I Tried The Total Warrior Obstacle Course… This Is What Happened
Lauren Dawes
Writer and expert5 years ago
View Lauren Dawes's profile

This summer, Myprotein accepted the challenge to get down and dirty with Total Warrior, The Great Northern Mud Run. A race like no other, it’s made up of 25 punishing obstacles, 10 tonnes of ice and 100 tonnes of mud.

As part of the partnership, we sent 9 brave (some say brave, others might say stupid) team members to take on the challenging course alongside 7 of our ambassadors. I was one of the volunteers.

I should probably start by saying I’ve never done anything like this in my life, and as my place was only confirmed a week or so before the race day, it’s safe to say I was completely and utterly underprepared.

I suppose that I do have a fairly good level of basic fitness, and last month I did complete my first ever Half Marathon (yes, if there’s an opportunity to bring that up, I will take it every time) — but this is a whole different playing field.

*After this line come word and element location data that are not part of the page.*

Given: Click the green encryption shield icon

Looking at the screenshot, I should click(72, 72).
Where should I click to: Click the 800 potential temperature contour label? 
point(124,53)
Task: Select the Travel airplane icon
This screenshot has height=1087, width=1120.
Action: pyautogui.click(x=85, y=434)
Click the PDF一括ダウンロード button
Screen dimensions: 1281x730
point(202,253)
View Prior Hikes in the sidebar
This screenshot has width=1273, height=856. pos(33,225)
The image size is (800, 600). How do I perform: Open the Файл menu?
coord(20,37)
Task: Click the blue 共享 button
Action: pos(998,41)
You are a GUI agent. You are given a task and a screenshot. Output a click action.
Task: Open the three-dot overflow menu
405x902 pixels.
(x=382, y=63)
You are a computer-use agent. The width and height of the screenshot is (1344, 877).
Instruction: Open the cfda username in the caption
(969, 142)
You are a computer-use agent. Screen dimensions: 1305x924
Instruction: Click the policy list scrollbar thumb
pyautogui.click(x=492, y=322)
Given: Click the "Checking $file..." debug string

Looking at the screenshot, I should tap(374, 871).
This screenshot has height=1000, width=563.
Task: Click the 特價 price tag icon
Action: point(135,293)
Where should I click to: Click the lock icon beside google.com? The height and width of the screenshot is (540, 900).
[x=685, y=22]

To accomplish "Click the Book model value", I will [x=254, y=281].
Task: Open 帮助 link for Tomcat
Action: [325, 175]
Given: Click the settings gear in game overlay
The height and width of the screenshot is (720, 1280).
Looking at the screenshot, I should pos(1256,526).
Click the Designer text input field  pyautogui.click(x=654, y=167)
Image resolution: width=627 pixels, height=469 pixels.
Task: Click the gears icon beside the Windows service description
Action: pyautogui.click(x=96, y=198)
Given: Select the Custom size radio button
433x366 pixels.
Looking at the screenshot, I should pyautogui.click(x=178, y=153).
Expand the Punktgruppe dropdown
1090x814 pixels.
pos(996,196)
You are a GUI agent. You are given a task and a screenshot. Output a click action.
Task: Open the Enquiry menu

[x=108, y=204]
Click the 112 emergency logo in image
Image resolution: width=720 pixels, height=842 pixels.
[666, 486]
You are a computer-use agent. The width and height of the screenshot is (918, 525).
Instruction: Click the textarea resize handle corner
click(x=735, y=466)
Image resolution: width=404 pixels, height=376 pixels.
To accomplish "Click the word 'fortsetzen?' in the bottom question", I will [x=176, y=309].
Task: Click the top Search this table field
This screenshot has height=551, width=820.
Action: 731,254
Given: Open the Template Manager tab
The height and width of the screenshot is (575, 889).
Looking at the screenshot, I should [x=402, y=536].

I’ll put my hands up and admit straight away that I am seriously lacking in the upper-body strength department; I fall into that classic category of girls who only really ever train weights on leg day. After scanning through the list of obstacles that I was going to be tackling, I knew that this was probably going to be my downfall (quite literally if we’re talking about the monkey bars).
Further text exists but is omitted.